Posted by Tim B. on 03/20/2005 at 08:36 PM
    1. That will find its way on to the newsroom noticeboard.

      Posted by slatts on 03/20 at 08:53 PM • permalink

 

    1. All journalists will be remembered for are their words…

      …and thus, journalists drink…

      Posted by richard mcenroe on 03/20 at 08:56 PM • permalink

 

    1. Re: Article

      I’m convinced there are only two reasons for being a journalist. One is that you’re curious about the world and the people in it, and this is where political correctness, from either the left or the right, is a danger because political correctness, by its very definition, is hostile to curiosity. It says, in effect, you’ve got to look at the world through a keyhole, not a big bay window.

      And the other reason for being a journalist is because you love to write. The rest is all dross. All journalists are ever remembered for are their words.

      For “journalist” substitute “blogger”, and he’s summed it up to a tee.

      Posted by Zoe Brain on 03/20 at 08:57 PM • permalink

 

    1. Dowd?  The most influential columnist of our time?  She’s not even the most influential columnist of the NYT.  (I would choose Friedman or Safire for that honor).

      Most likely Kinsley says that in an effort to slide himself out of the imbroglio with Susan Estrogen (or however her last name is spelled – sorry, my fact checker is off today).
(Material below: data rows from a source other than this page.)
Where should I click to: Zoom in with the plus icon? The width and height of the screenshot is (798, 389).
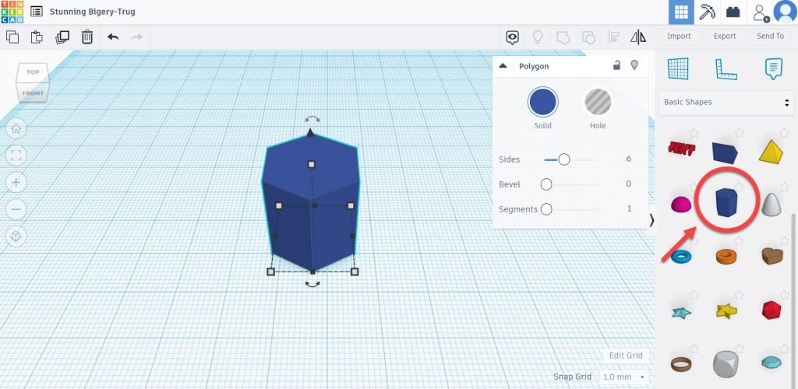point(16,182)
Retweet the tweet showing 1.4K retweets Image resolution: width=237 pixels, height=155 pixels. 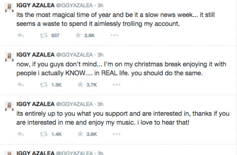[x=42, y=134]
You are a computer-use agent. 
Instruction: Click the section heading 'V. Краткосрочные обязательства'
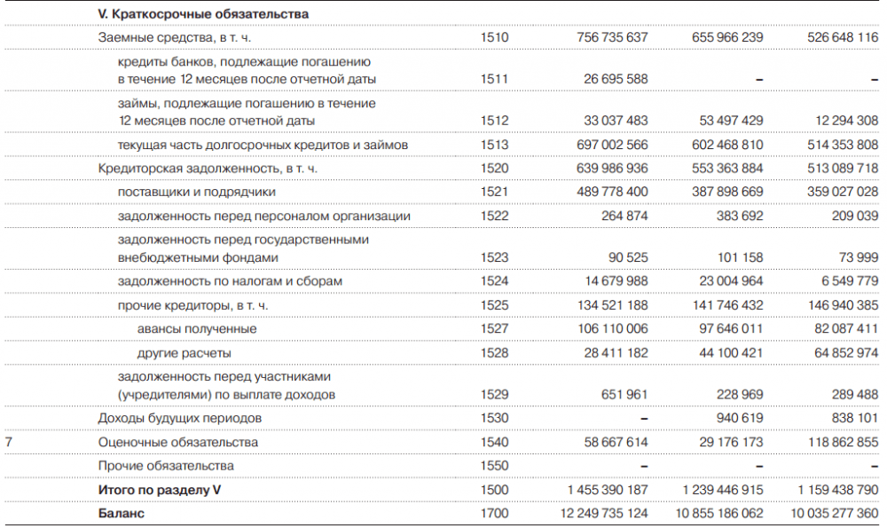click(203, 14)
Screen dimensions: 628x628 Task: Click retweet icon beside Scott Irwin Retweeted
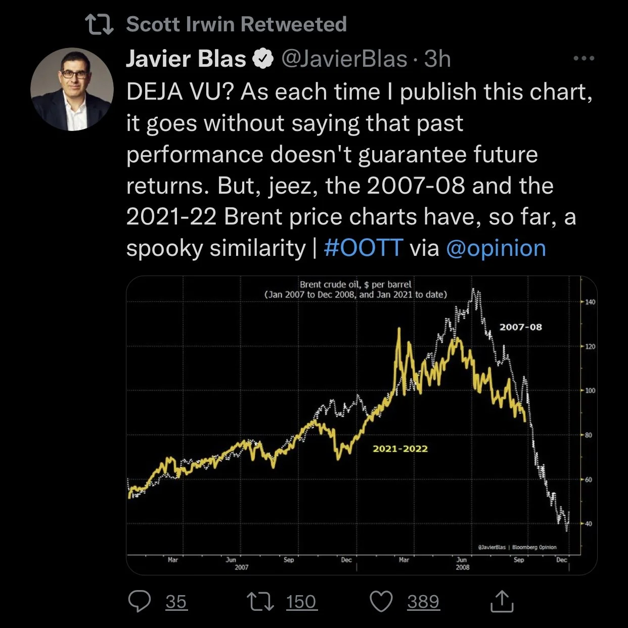pos(100,24)
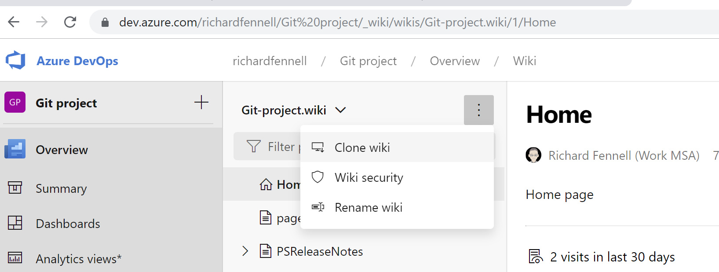719x272 pixels.
Task: Click the Azure DevOps logo
Action: click(15, 61)
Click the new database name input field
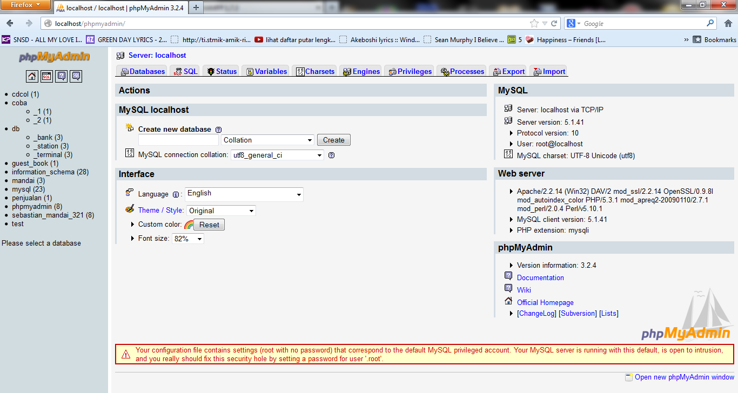 click(x=178, y=139)
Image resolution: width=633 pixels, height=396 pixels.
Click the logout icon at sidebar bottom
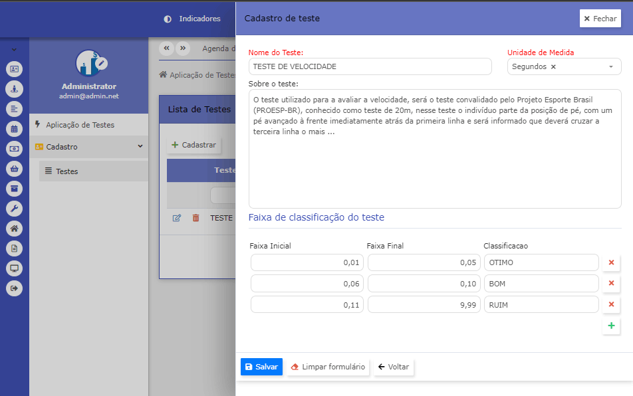(x=14, y=288)
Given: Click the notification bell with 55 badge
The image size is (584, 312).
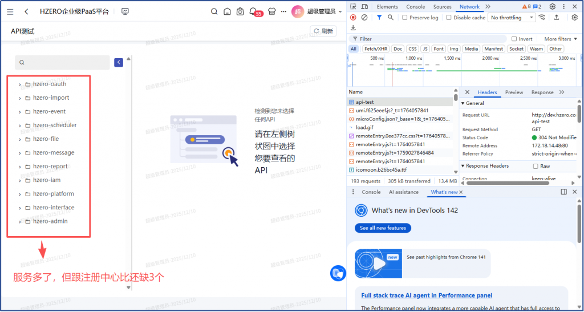Looking at the screenshot, I should (253, 11).
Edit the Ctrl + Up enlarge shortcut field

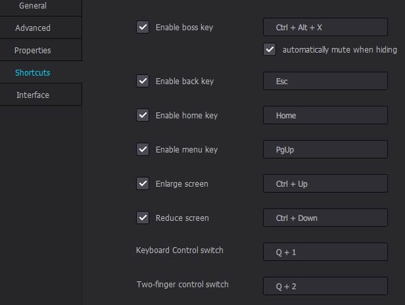click(325, 183)
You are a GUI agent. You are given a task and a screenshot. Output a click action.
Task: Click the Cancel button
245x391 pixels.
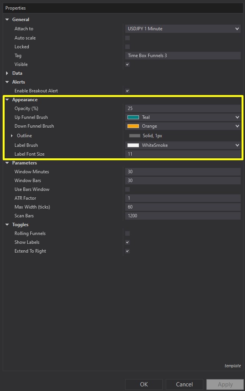184,384
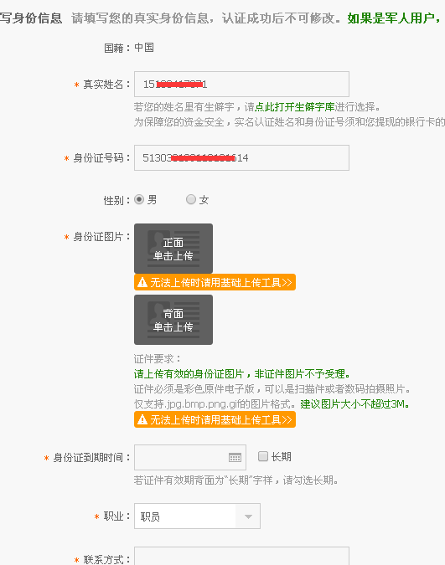Select the 男 gender radio button
Image resolution: width=445 pixels, height=565 pixels.
(139, 199)
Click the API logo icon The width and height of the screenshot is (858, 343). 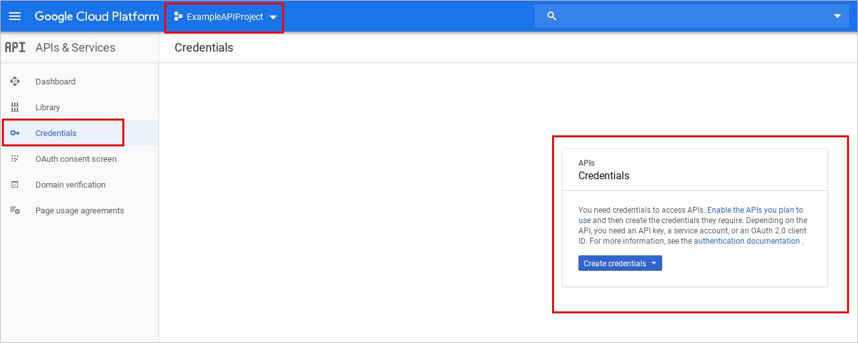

      Dowd is frivolous.  And occasionally funny.  But certainly not substantive or compelling.  For that one must read Mark Steyn.

      One must.

      Posted by wronwright on 03/20 at 09:30 PM • permalink

 

    1. If MoDo were to disappear and Iowa Hawk pen write her columns, who’d know the difference?

      Posted by Bruce Rheinstein on 03/20 at 10:00 PM • permalink

 

    1. Who would know the difference?  Well, me for one.  I would stop thinking to myself, hell, if the NYT pays good money for this inane drivel, maybe I should consider becoming a columnist.

      Come on, let’s be honest.  Who among us has not entertained a thought that they could write a better column, while suffering a migraine and taking an enema, than MoDo?

      And, who thinks the same after reading Iowa Hawk?

      Posted by wronwright on 03/20 at 10:13 PM • permalink

 

    1. Dowd is … the most influential columnist of our time.

      And yet strangely, Kinsley does not syndicate her in his own LA Times.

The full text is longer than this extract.